Over the past couple of years, on average, around 60% of lending growth has been financed by the increase in customer deposits. In 2021, the remaining lending growth was financed by an increase in external debt and a drop in liquid assets. In the first quarter of 2022, the increase in capitalization (through earning retention and issuance of additional tier 1 instruments) and a drop in liquid assets helped the banks expand further.
The trajectory of growth was unsustainable, particularly as global liquidity conditions became more restrictive in light of aggressive monetary tightening in developed markets. Moreover, we understand that the Saudi government refrained from directly injecting the additional surplus - from the increase in oil prices - into the banking system. While they continued to grow, government deposits to total deposits have also remained fairly stable over the past few years.
Saudi banks still sit on a relatively large portfolio of government and private sector securities that can be eventually liquidated to accommodate lending growth. That being said, the increase in rates and the unrealized losses on some of these instruments, as well as the potential negative impact on Saudi banks' liquidity profiles, deterred banks from pursuing that approach. In comes SAMA. Without the central bank's SAR50 billion reported injection, and in the absence any additional inflow of liquidity, the system might have resorted to decelerating lending growth. Banks expanded by around 15% in 2020-2021 on the back of mortgages, consumption loans, and lending to small and midsize enterprises. It’s likely that this trend will continue in 2022-2023, with lending expanding by 10%-12%. This time, we anticipate that the expansion would be fuelled by corporate lending, as Vision 2030 projects take off, and mortgages too (although to a lesser extent), as the market progressively becomes saturated.
A large portion of this growth will almost certainly be financed by an increase in customer deposits, mainly from corporates and sovereign as the implementation of Vision 2030 projects accelerates.
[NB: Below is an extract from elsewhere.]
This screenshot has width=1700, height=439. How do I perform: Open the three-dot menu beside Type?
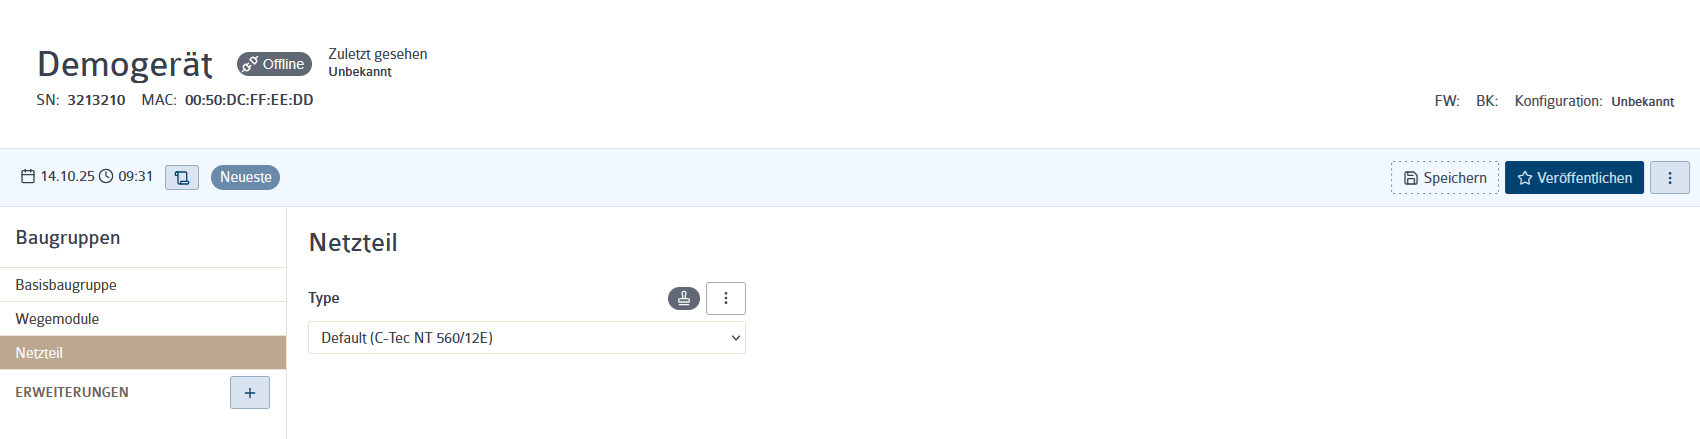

While the current liquidity strain may also act as a catalyst for the development of the local capital market through a higher volume of bank issuances or through divestment of some of their assets – particularly mortgages – to the Saudi Real Estate Refinance Co. or issuance of residential mortgage backed sukuk or covered sukuk.
Although we still have a positive view on the banking sector's funding and liquidity profile, we recognize the potential challenges from the expected increase in interest bearing instruments. In particular, we note that liquidity is shifting from non-interest-bearing instruments as increased rates will likely prevent Saudi banks from fully realizing the potential benefit of raising interest rates.